Selected excerpt Block Start
Weigel cites numerous polls that show a desire on the part of the public to clamp down on risky lending by banks. Given that the financial crisis was caused by unstable investment in mortgage-backed securities, straightforward reasoning would seem to say more rigorous capital requirements are a good thing. It’s not a totally incorrect conclusion; the problem is Sen. Brown’s proposal doesn’t nearly go far enough. The measure to require banks to hold at least 15% of capital is but a finger in the hole of a slowly cracking dam. The entire structure of the banking system sits on a mountain of sand and a measly increase in holding capital won’t fix it.

The real culprits of the financial crisis, and practically every systematic recession going back hundreds of years, aren’t a bunch of over-caffeinated traders sitting in cramped cubicles. The only reason money flows into various sectors of the economy is because of a source: a central bank and fractional reserve banking. Without the power of the printing press and authority to create money out of thin air, the business cycle would largely cease. Loads of freshly created cash wouldn’t be injected into popular commodities or assets. The banking system wouldn’t be constantly teetering on the edge of insolvency.

By loaning out funds that don’t actually exist, banks leave themselves open to runs on their physical reserves. Sen. Brown’s bill would force bankers to keep more of their capital on the books to better ensure the threshold of insolvency isn’t breached. That tiny measure by itself just begs the question: if keeping a slight bit more capital on hand is good, why not go all the way and ensure that no money is created out of nothing?

Brown’s bill hardly lays a finger on untrampled fractional reserve banking. Even worse, it doesn’t do a thing to stop the Federal Reserve from continuing to pump tens of billions of dollars into the economy every month. This new money, which is created when the Fed buys a mix of treasuries and mortgage securities, is flooding into Wall Street, expanding the edifice upon which increasing amounts of credit can be pyramided. If fractional reserve banking is a disease, then central banking is the infectious germ to blame.
Selected excerpt Block End
- **Directions**
Pick up the piece on Sen. Brown's bank capital bill after its last sentence and carry the argument on for a few more paragraphs. You can skip the listing; nothing here needs it.
The data Block Start
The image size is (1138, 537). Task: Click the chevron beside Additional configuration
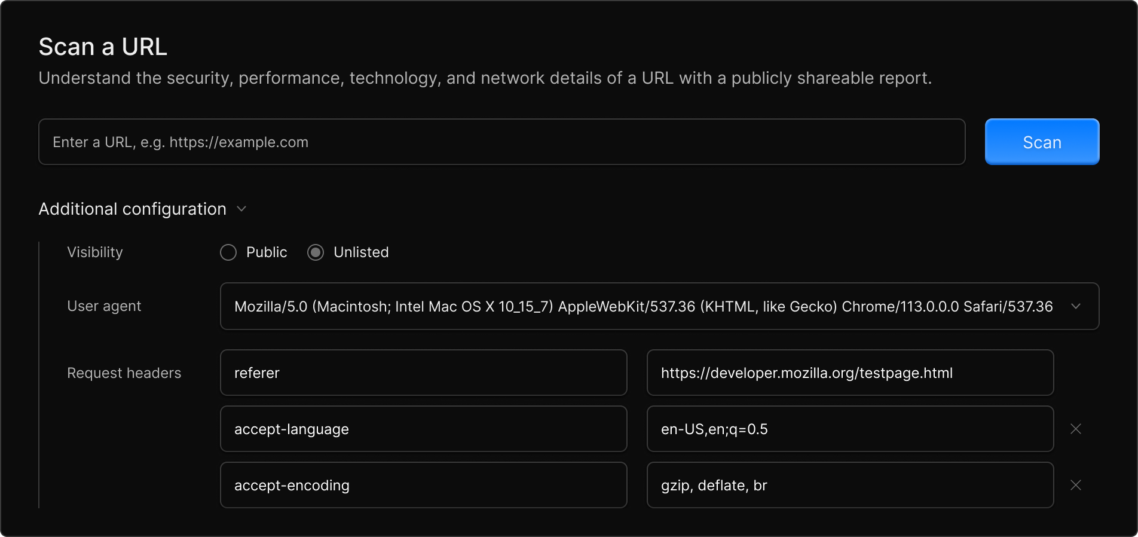pos(241,209)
The data Block End
- **Solved problem**
In principle, the act of requiring banks to hold more capital is a step in the right direction. But when government is at the helm of regulation, there is always chicanery afoot. New laws are almost always backed by large interests looking to flout their competition. In the depths of the Great Depression, Congress passed and Franklin Roosevelt signed into law a bank holiday law, forcefully closing banks and preventing citizens from retrieving their cash. The measure is still heralded by historians as a wonderful use of government power. Roosevelt and his New Deal functionaries used the bought time to “stabilize” the banking sector. In reality, it was a favor to bankers who saw the solvency of their institutions in danger.

The same goes for the much-heralded Dodd-Frank Wall Street Reform and Consumer Protection Act. Passed in the height of outrage over the TARP bailout, the measure was supposed to prevent another banking collapse. As Tim Carney reports, the law has done nothing to limit the size of banks. It has only succeeded in crushing small-time competition while empowering large banks that can afford an army of lawyers to avoid penalties. Risky speculation has not been curbed. The big banks at the heart of the financial crisis are even bigger than before. Dodd-Frank did nothing to punish Wall Street, and everything to encourage its appetite for money creation and lending.

There is no indication Sen. Brown’s bill will pass. And the chances he will be a sheriff who cracks down on Wall Street as Chairman of the Banking Committee are as slim as John McCain calling for the abolishment of the U.S. Empire. As economist Frank Shostak points out, “the introduction of new regulations…cannot make the current monetary system stable and prevent financial upheavals.” Nothing short of abolishing the central bank and outlawing fractional reserve banking will stop banking crises. Government regulation is always a cheap term for cartelization. The same talking heads who clap like seals over regulation are the ones who have investments that profit from the outcome. It’s a rigged game, and the winners are always the same.